Porém, nenhuma saía de uma garganta humana.
As criaturas rastejam pelos paralelepípedos de King’s Cross, algumas deixando um rastro rubro e viscoso, outras, de forma humanóide, caminham a passos lentos chapinhando nesse limo sobrenatural. Apesar da diferença de formas e cores, todas caminham em direção ao mesmo destino: a praça central da cidade. Alguns moradores, acordados pela lúgubre procissão, observam escondidos através das janelas e nem mesmo acendem as luzes das casas, com medo de serem encontrados. Outros, menos espertos, abrem as portas de suas casas e correm para os pátios para verem mais de perto o que acreditam ser pessoas fantasiadas, comemorando alguma data especial ou coisa assim.
- Que porra é essa, pai? – pergunta Gilbert, um menino de doze anos, que observa a passagem dos monstros junto à cerca viva que limita seu jardim.
- Olha essa língua suja, garoto! – diz Taylor, tão abismado quanto o filho.
- Já é carnaval? – pergunta a Dorothy, a mãe de Gilbert, em mais uma clara demonstração de que sempre tem a cabeça nas nuvens.
- Olhaaaa! Putz! Aquele ali não tem cabeça! – grita o menino apontando para um dos seres estranhos.
- Que merda... – pragueja o pai.
- Ei!
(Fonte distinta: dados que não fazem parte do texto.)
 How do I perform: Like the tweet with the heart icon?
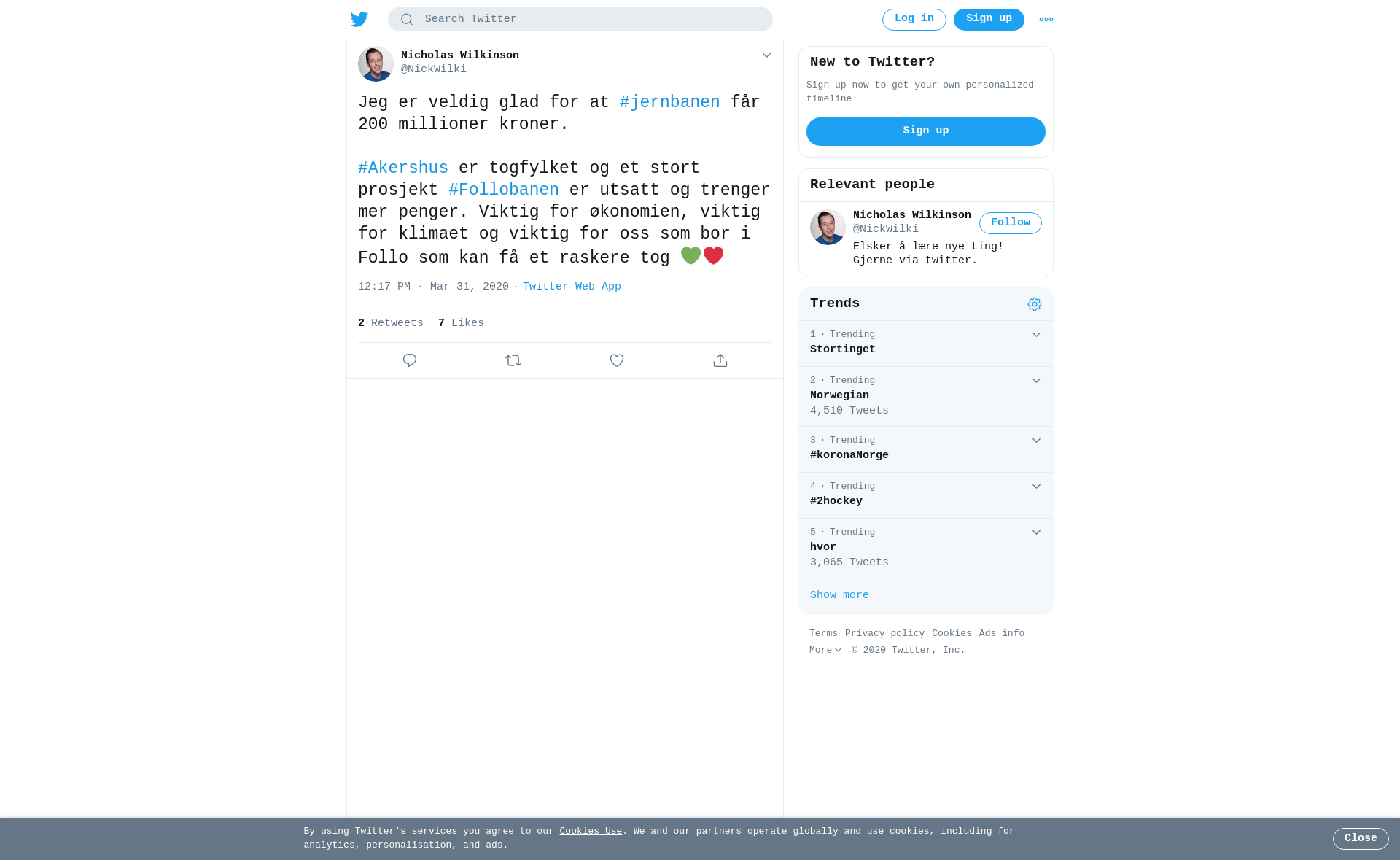(x=617, y=360)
Olhem! O que aquela garotinha ta fazendo no meio deles? – pergunta a mãe apontando para uma menina de cerca de oito anos que vem se aproximando, juntamente com os monstros.
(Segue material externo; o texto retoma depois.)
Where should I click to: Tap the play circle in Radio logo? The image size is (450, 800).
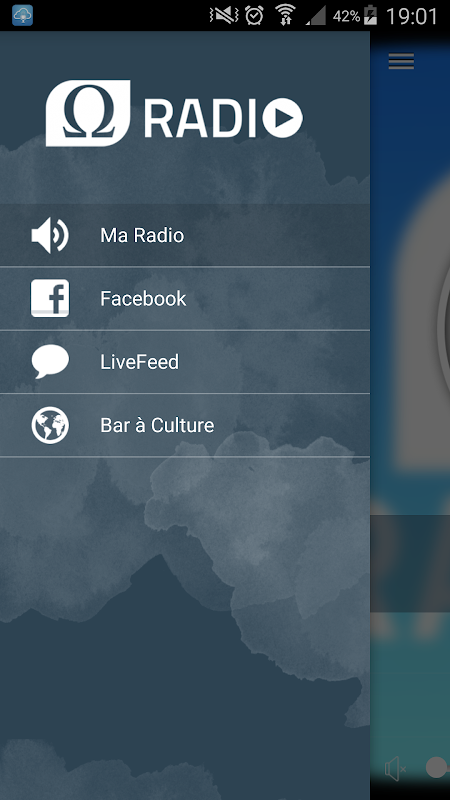pos(283,118)
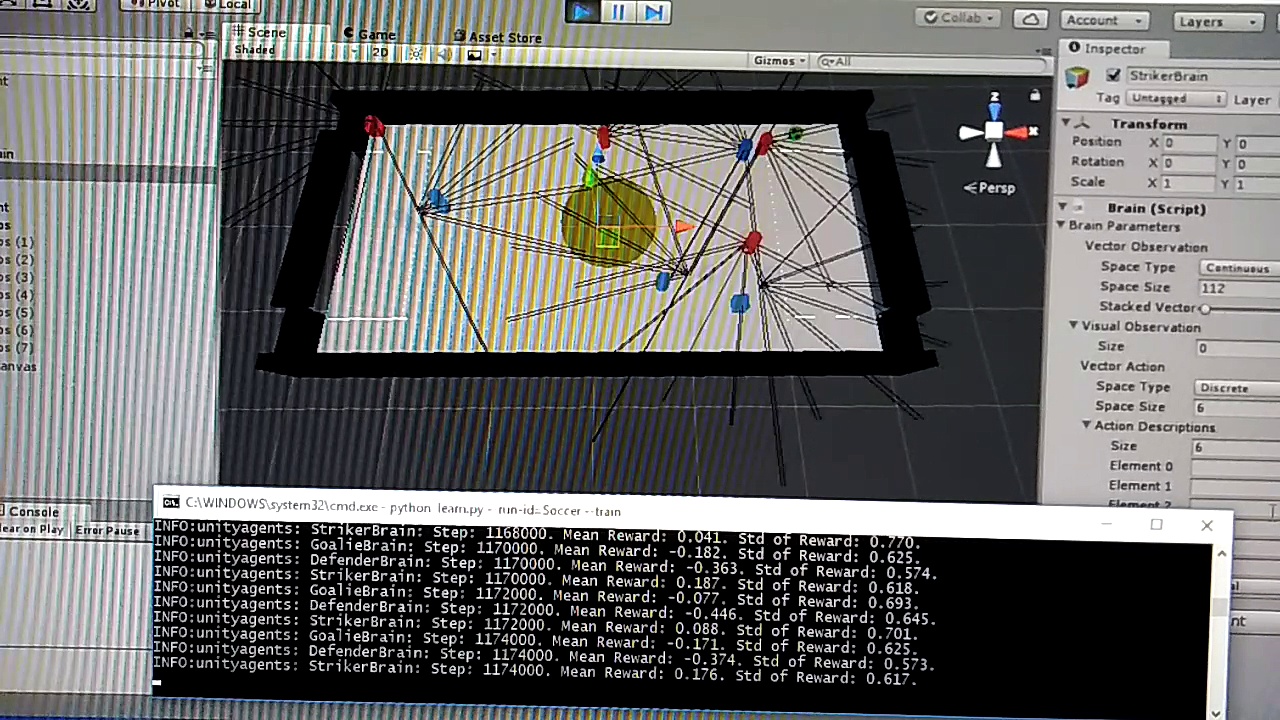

Os três observam calados a menina se aproximar. Ela é loira, com os cabelos longos amarrados em duas tranças, possui olhos azuis bem límpidos e veste um vestido amarelo, amarrado na cintura por um grande laço vermelho. Ela encosta na cerca viva e observa em silêncio a família.
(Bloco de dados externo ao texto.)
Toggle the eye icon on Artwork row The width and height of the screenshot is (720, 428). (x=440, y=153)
- Ei, menina! Sai daí! Não ta vendo que esses caras aí são loucos? – diz Taylor.
- Você ta perdida? – pergunta Gilbert, colocando-se na ponta dos pés para poder ver melhor a garota.
- Venha! Entre aqui! – diz Dorothy, abrindo o pequeno portão de metal para que a menina entre.
A menina entra em silêncio. Seus passos são tímidos e seu olhar é de medo.
- Onde você mora, meu bem? – pergunta Dorothy, ajoelhando-se para encarar a menina.
A menina murmura algo em voz baixa, por entre os dentes.
- Onde? Não entendi... – diz Dorothy se aproximando mais da menina.
- Eu disse que moro... NO INFERNO! – grita a menina.
Antes que Dorothy possa reagir, a menina escancara a boca, exibindo dentes serrilhados como os de um tubarão, e abocanha o rosto da mulher, produzindo um repugnante som de ossos sendo esmagados. Dorothy cai morta, com um buraco do tamanho de metade do seu rosto. A menina mastiga com satisfação.
Gilbert e Taylor gritam ao mesmo tempo e saem correndo em direção a casa, porém meia dúzia de monstros salta a pequena cerca e derrubam os dois a meio caminho da porta. Ambos são estraçalhados e seus gritos cessam.
A grande massa infernal continua a se deslocar.
--------------------------------------------------------------------------------------------------------------
Oculto e Zatanna saem do portal criado pelo investigador e surgem em um ponto afastado do centro da cidade. Eles se encontram em um morro, de onde podem ver parte de King’s Cross.
- Onde estamos? – pergunta a mágica.
- O portal nos trouxe até um dos locais onde se concentram mais energia negra – explica o Dr. Oculto – O estranho é que existem vários pontos desses sobre a cidade...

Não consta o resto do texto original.